→ The task
Find how many lines below mention "agent". Nothing but the number is needed.
━━━━━ Task data
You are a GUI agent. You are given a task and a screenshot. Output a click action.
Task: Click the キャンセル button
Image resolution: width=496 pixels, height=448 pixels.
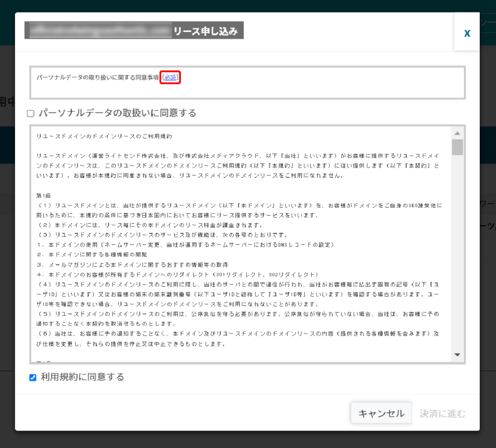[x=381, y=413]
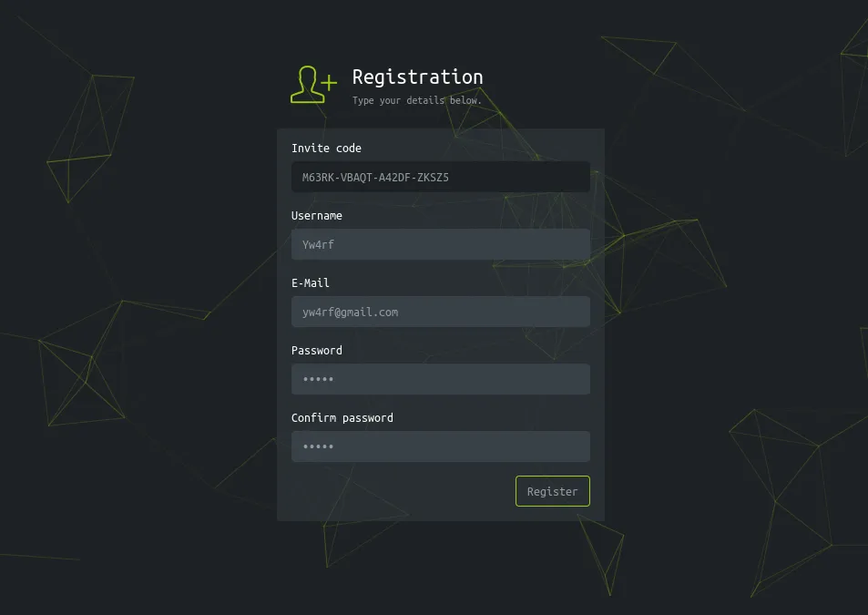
━━━━━━━━━━
━━━━━ Task data
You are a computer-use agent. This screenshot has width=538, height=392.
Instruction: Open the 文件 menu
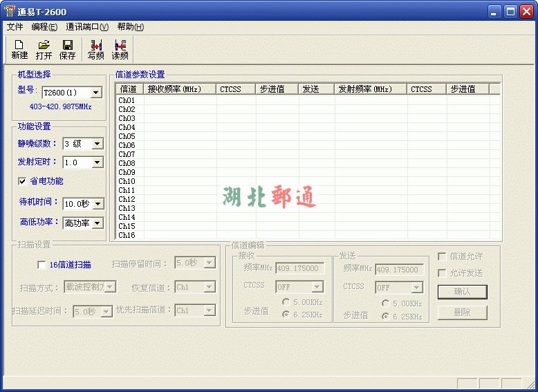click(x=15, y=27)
━━━━━━━━━━
→ Result below
2